Мархансай удивленно моргнул, открыл рот, но слова застряли в горле. Его выручила Сумбат:
— Не сердитесь, тайша. Нам сказали, что вы велели. Парень какой-то приходил…
— После поговорим, как ты посмел для такого дела двери своей юрты открыть, — жестко сказал тайша Мар-хансаю, а тот уперся в колени грязными растопыренными пальцами, верхняя губа его дергалась. — И ты, Тыкши, ответишь… Хорош, видно, порядок в твоем улусе. — Тайша снова оглядел присутствующих, начальственно спросил: — Кто разрешил сходку?
— Мы сами собрались, — за всех ответил Ухинхэн.
— О чем же толкуете? — Тайша стал теребить свои острые усики.
— Известно, о чем…
— О магазейных делах толкуем. Сами знаете, как помощь сейчас нужна.
— Амбары-то пустые.
— В других родах зерно делят, а в табангутских забыли.
— Чего же вы хотите?
— Хотим узнать, почему степная дума забыла про нас, — ответил Ухинхэн.
— Пришли бы в думу и спросили.
— Терпенье лопнуло ждать, — вставил слово Сундай.
— Если бы вы написали прошение губернатору, он бы помог. А если узнает, что вы самовольно затеваете сходки, шумите, — не зерно, а казачью сотню пришлет.
— Не пугайте, тайша.
Наступило молчание.
— Кто поднимает голос? — тайша вскинул брови.
— Я, — встал парень с длинной косой, здоровый, как Балдан. — В такое время, тайша, человек с кремневкой не особенно страшен. Страшнее того, что терпим, не может быть.
— Да ты кто такой, что так разговариваешь? — закричал тайша. — Знаешь ли, как я могу тебя проучить?
— Этот парень прав, тайша.
— Оттого, что вы его накажете, сдохший скот не поднимется.
— Вы меня не учите!
Поднялся Мунко-бабай.
— Зачем говорить злые слова, тайша? Люди ждут помощи. Когда такое горе, людей нужно не наказывать, а поддерживать. Помните, тайша, если бы не было нас, бедняков, не было бы и вас, нойонов. Вы сидите на высоком стуле не для того, чтобы народ на коленях перед вами ползал. Мы ждем не жестокости, а справедливости.
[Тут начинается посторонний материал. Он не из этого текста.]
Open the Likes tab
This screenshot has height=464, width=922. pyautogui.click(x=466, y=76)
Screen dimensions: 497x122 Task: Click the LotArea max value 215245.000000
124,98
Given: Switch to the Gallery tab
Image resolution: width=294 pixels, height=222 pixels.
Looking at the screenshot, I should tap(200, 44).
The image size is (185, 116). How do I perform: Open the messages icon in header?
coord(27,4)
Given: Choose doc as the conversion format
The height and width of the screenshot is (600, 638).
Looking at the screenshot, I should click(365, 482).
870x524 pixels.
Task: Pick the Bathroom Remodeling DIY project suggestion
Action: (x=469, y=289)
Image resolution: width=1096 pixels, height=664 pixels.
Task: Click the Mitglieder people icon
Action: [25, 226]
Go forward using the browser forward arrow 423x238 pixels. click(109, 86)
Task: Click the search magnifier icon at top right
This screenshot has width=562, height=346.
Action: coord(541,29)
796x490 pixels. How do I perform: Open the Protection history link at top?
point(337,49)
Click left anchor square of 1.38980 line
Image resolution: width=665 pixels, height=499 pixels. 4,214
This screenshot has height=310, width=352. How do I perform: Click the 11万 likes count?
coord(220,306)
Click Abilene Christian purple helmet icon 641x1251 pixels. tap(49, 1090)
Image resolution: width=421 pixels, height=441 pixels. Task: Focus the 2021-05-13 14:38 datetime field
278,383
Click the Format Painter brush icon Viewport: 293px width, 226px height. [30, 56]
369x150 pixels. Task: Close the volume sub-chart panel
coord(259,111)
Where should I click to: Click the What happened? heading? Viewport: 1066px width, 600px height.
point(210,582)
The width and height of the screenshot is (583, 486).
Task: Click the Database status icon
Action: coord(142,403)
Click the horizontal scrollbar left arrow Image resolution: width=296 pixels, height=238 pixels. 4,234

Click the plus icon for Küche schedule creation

Старика поддержали несколько человек:
— Верно, верно говорите, Мунко-бабай.
— Вы, старик, хотите смуту сеять? Вам, поди, кажется, что тайшу можно запрячь и арсу на нем возить?
В ответ из толпы послышался другой сдержанный голос.
— Не поднимай шуму, тайша. Мы кривить душой не станем. Что нам твой суд, когда не сегодня-завтра нас ждет божий суд! Никакой нойон не смеет кричать на стариков. Мне девяносто шесть лет, я на двенадцать лет старше Мунко. Едва ли найдется кто-нибудь старше меня во всех табангутских родах. Я помню плети твоего отца, деда. На спине не хватает только рубцов от твоей плети. Попробуй ударь! Внуки и правнуки мои проклянут тогда твое имя… Слушай, что говорит народ…
Доржи приподнялся и посмотрел на говорящего. Голова у него белая, борода будто вымазана сметаной. Сам горбатый, как деревянная ложка. Лицо землистое, серое. Или это кажется потому, что у него такие белые волосы?
Стало тихо. Тайша не знал, что ответить. Он понимал, что необдуманное слово может повредить ему. Надо смолчать — так выгоднее. Слова у стариков тяжелые, как камни… Они поднялись вокруг тайши высокой стеною, вот-вот раздавят его. Тайша молчал. Народ ждал. Может быть, он встанет и заговорит: «Друзья, я виноват. Простите…» Но тайша не раскаялся, не стал просить прощения.